BLOC DE TEXTE
<<<<

Pêche au Saumon

A - Audrey Isaac
L - Lyman Larocque

 

A - À quel âge te souviens-tu avoir été à la pêche au saumon pour aider ton père ou ton grand-père?
L - Je dirais que j’avais environ 15 ans. Mon père était guide à Grande Rivière. En ce temps-là, il y avait beaucoup de saumons pour les pêcheurs sportifs de saumon. Ils pouvaient pêcher 2 saumons. À chaque fois qu’il revenait à la maison, une fois par mois, il ramenait peut-être deux saumons de 10 livres. Alors on les nettoyait.
A - Est-ce que tu te souviens si les Autochtones avaient le droit de pêcher?
L - On avait pas le droit de pêcher, non.
A - Est-ce que tu te souviens quand cela a changé?
L - Ça changé aux alentours des années 1972 ou 1973, quelque chose du genre. Ça commencé quand les gardes-pêche ont commencé à venir où on mettait nos filets à l’eau. En fait, c’est le Chef qui a été le premier, lui et sa femme ont été les premiers à mettre des filets à l’eau juste ici aux « backing ».

>>>>

DONNÉES ENREGISTRÉES
<<<<

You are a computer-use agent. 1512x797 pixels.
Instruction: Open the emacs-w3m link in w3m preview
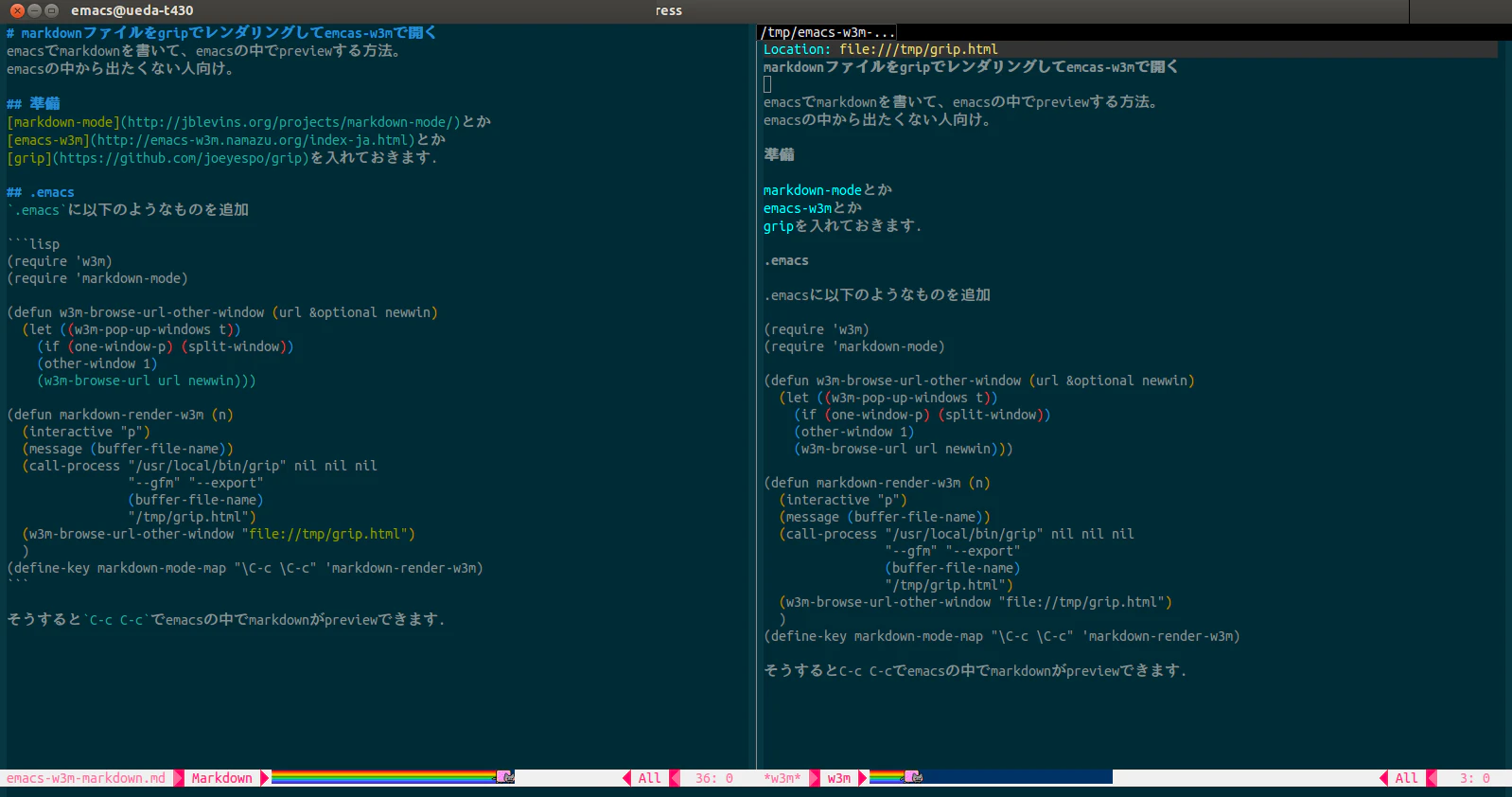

>>>>

TRAVAIL À FAIRE
(a) Transcrivez fidèlement le passage de l'entretien sur la pêche au saumon qui va de « L - Je dirais » jusqu'à « de pêcher, non. » inclus.
(b) Traduisez en anglais cette phrase de l'entretien sur la pêche au saumon : « À chaque fois qu’il revenait à la maison, une fois par mois, il ramenait peut-être deux saumons de 10 livres. »
(c) Reprenez l'entretien sur la pêche au saumon après sa dernière phrase et rédigez-en la suite.

RÉSULTATS PAR TÂCHE
(a)
L - Je dirais que j’avais environ 15 ans. Mon père était guide à Grande Rivière. En ce temps-là, il y avait beaucoup de saumons pour les pêcheurs sportifs de saumon. Ils pouvaient pêcher 2 saumons. À chaque fois qu’il revenait à la maison, une fois par mois, il ramenait peut-être deux saumons de 10 livres. Alors on les nettoyait.
A - Est-ce que tu te souviens si les Autochtones avaient le droit de pêcher?
L - On avait pas le droit de pêcher, non.

(b) Every time he came back home, once a month, he would bring back maybe two 10-pound salmon.

(c)
L - À Wounded Knee.
A - C’est là qu’est Wounded Knee? C’est là que le Chef a pris position?
L - Oui, c’est là qu’il a pris position pour défendre nos droits de pêche au saumon.
A - Et maintenant, c’est là que tout le monde pêche?
L - Maintenant, c’est notre endroit principal. Nous avons 5 endroits où on pêche. Par exemple, il y a (1:36 inaudible), il y a au Luke’s Landing, il y a (1:40 inaudible), il y a Wounded Knee, il y a Condo’s Point par là. Nous avons 4 ou 5 endroits où les gens peuvent aller pêcher. Mais je dirais qu’un mille en haut de la baie, c’est enlevé parce que nous avons une entente avec le gouvernement.
A - Avez-vous des gardiens?
L - Non, nous en avons deux qui travaillent pour les gardes-pêche fédéraux, mais on n’a pas de personne locale qui travaille pour eux.
A - Listuguj a ses gardiens?
L - Listuguj a des gardiens, ici on n’en a pas.
A - OK. Alors tu te souviens à 15 ans, avec qui es-tu allé la première fois?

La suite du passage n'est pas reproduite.